**Estratto:**
════════════════════

Saprete tutti, ormai, che ho un debole
per i romanzi di Stefano Di Marino. È un autore che la critica, in
genere, tratta con un certo sussiego, un po’ perché ha cominciato a scrivere,
sotto pseudonimo anglosassone, nelle collane da edicola (è sua la serie
del “Professionista”, firmata Stephen Gunn per “Segretissimo”), un
po’ perché il sottogenere di cui si occupa, quello spionistico avventuroso,
è considerato, di solito, piuttosto trash e queste cose, in Italia, contano
ancora. Ma si tratta, al di là di ogni possibile contestazione, di
uno dei pochi veri professionisti di cui dispongano le patrie lettere,
di uno scrittore capace di organizzare, a partire da un materiale affatto
convenzionale, delle macchine narrative assolutamente straordinarie. Certo,
il prodotto è dichiaratamente di consumo e viene proposto all’insegna
del puro disimpegno, senza preoccupazioni di ordine ideologico o ambizioni
di altro genere, ma vale sempre la pena, quando capita, di perdesi in uno
di questi perfetti meccanismi di intrattenimento. E poi il ragazzo,
che ha all’attivo – ormai – qualche decina di romanzi, sa indubbiamente
scrivere. Personaggi e situazioni non saranno il massimo della originalità,
ma il problema, si sa, è quello di come li si mette insieme.

════════════════════

**Righe di dati:**
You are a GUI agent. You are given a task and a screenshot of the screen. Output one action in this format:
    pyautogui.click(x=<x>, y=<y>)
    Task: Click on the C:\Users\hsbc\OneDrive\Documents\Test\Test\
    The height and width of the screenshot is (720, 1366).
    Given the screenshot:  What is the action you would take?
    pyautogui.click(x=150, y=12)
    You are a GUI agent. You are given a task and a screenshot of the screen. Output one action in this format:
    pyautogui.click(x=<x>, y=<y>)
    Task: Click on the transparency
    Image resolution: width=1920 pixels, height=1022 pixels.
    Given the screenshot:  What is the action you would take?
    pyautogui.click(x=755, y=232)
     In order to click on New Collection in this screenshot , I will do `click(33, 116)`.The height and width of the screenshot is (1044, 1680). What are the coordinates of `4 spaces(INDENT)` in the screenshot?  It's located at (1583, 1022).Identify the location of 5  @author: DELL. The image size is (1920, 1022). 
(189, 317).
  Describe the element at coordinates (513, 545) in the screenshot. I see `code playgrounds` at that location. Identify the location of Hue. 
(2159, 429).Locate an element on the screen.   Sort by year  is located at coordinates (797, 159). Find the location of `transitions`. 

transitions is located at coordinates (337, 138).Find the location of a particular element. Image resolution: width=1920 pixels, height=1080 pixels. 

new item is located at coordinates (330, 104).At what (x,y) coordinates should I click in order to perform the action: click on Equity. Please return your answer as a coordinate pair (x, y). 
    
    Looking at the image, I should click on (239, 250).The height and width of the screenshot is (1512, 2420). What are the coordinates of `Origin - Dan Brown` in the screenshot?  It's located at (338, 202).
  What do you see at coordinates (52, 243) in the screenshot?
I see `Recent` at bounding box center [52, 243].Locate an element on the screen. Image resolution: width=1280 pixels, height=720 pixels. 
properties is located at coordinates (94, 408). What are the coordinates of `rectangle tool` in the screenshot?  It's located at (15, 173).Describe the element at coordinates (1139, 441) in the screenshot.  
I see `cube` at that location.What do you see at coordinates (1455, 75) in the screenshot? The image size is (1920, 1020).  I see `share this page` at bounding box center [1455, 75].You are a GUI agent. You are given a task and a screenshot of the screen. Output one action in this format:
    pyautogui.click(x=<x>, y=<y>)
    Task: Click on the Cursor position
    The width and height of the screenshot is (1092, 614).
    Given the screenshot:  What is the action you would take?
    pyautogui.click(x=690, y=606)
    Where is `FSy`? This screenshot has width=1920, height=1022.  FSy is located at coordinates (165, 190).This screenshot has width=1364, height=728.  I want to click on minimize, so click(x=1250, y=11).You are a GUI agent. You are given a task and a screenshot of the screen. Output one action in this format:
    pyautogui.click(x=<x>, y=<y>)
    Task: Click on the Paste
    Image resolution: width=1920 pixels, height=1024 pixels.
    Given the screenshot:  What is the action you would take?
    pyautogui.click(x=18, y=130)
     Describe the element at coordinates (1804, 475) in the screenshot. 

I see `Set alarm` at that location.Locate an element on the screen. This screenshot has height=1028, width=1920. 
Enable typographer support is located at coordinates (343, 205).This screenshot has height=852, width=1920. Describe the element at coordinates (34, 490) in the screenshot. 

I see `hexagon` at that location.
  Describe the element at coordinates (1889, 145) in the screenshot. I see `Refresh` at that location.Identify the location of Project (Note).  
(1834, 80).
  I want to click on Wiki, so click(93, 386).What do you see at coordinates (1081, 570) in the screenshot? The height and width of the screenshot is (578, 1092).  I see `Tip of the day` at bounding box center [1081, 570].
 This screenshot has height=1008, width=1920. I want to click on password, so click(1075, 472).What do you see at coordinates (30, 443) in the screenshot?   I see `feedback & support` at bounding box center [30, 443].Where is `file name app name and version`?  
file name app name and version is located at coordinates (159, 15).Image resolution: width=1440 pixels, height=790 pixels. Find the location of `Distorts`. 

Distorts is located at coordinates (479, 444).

════════════════════

**Compito scritto 1:**
Rispondi a queste domande sul testo dedicato a Stefano Di Marino:
(a) Con quale pseudonimo è firmata la serie del "Professionista"?
(b) Di quale sottogenere si occupa l'autore?
(c) Quanti romanzi ha all'attivo l'autore, secondo il testo?
**Compito scritto 2:** Prosegui il testo su Stefano Di Marino a partire dalla sua ultima frase.

**Risposta 1:**
(a) Stephen Gunn.
(b) Del sottogenere spionistico avventuroso.
(c) Qualche decina.

**Risposta 2:**
Sole
di fuoco si presenta, da un punto di vista formale, come il seguito del
precedente Ora zero, da cui riprende i personaggi di Bruno Genovese, agente
anziano della Divisione Sicurezza Europea, immaginaria agenzia di controspionaggio
con sede a Bruxelles, e dei suoi colleghi e avversari. Il problema,
questa volta, è quello di garantire che nessun intervento malevolo pregiudichi
quelle forniture energetiche dall’Asia Centrale di cui l’Unione Europea
ha disperatamente bisogno. Coinvolti nell’intrigo, naturalmente,
sono il Comitato, la misteriosa organizzazione segreta con cui Genovese
e i suoi sono usi scontrarsi, e la Iena, temibile e ancor più misterioso
terrorista internazionale. Ma la situazione è ancora più complicata,
perché, a quanto pare, l’Europarlamento ha deciso di privatizzare buona
parte delle attività del DSE e questo provoca, all’interno dell’agenzia,
in cyui tutti non sono esattamente entusiasti all’idea, una serie di mosse
e contromosse che complicano incredibilmente la trama. Di Marino
non è certo un autore che lavori al risparmio: in ogni sua opera, Sole
di fuoco compreso, c’è materiale per quattro o cinque romanzi e un dipanarsi
delle scene di azione così rapido e articolato da dare al lettore un leggero
senso di vertigine, del tipo di quello che si provava una volta salendo
sull’ottovolante di Cooney Island. Anche del numero dei morti ammazzati
non ci si può lamentare: l’autore è appassionato di armamenti e, soprattutto,
di arti marziali e non si lascia sfuggire un’occasione che sia una di
esibire la sua competenza. In 370 pagine, così, i defunti ammonteranno,
all’incirca, al centinaio. Ma il lettore non si lascia impressionare,
perché sa che queste sono le convenzioni del sottogenere e che le convenzioni,
dal punto di vista di uno scrittore creativo, si possono o eludere o esagerare.
In questo caso siamo decisamente dalla parte dell’esagerazione,
ma il gioco in cui Di Marino eccelle è appunto quello di far sembrare qualsiasi
eccesso perfettamente credibile (oltre che di inchiodare l’attenzione
del lettore per le due o tre ore necessarie ad arrivare alla fine). Provare
per credere.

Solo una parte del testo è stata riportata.